**Your instructions**
In the rows from the beginning through the line containing "[x=843, y=15]", switch "search field" to "search box" and write those lines out again with everything else unchanged.

**Input for this task**

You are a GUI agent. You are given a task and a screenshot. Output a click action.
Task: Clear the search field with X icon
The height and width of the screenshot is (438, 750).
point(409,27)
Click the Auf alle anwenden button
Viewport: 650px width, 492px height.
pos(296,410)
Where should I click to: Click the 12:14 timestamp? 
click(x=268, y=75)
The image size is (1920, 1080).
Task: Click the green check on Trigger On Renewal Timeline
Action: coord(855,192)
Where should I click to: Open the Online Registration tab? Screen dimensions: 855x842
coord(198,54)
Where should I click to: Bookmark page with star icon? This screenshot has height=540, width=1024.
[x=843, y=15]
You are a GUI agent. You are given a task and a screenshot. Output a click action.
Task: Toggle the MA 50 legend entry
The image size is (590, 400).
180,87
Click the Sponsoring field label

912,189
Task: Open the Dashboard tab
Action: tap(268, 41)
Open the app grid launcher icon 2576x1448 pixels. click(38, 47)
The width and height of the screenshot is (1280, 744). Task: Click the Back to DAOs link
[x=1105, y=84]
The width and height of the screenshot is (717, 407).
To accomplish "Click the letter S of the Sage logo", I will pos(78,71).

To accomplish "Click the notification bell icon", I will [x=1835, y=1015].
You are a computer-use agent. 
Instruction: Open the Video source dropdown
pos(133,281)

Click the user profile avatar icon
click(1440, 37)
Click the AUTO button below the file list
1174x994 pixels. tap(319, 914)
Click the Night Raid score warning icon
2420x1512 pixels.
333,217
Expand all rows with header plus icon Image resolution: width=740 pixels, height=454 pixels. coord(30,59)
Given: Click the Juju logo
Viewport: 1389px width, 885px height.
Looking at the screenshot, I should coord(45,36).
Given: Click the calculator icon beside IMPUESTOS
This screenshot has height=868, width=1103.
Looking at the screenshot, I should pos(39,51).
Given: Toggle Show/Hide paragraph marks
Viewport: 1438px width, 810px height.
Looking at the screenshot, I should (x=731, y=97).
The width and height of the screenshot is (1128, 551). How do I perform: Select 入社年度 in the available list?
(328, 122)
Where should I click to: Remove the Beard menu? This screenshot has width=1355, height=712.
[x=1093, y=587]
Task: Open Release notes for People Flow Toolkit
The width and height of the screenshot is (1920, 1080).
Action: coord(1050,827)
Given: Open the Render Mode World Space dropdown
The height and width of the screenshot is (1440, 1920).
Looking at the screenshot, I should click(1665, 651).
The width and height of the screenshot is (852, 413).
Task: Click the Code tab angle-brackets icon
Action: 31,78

**Exercise result**
You are a GUI agent. You are given a task and a screenshot. Output a click action.
Task: Clear the search box with X icon
The height and width of the screenshot is (438, 750).
point(409,27)
Click the Auf alle anwenden button
Viewport: 650px width, 492px height.
pos(296,410)
Where should I click to: Click the 12:14 timestamp? 
click(x=268, y=75)
The image size is (1920, 1080).
Task: Click the green check on Trigger On Renewal Timeline
Action: coord(855,192)
Where should I click to: Open the Online Registration tab? Screen dimensions: 855x842
coord(198,54)
Where should I click to: Bookmark page with star icon? This screenshot has height=540, width=1024.
[x=843, y=15]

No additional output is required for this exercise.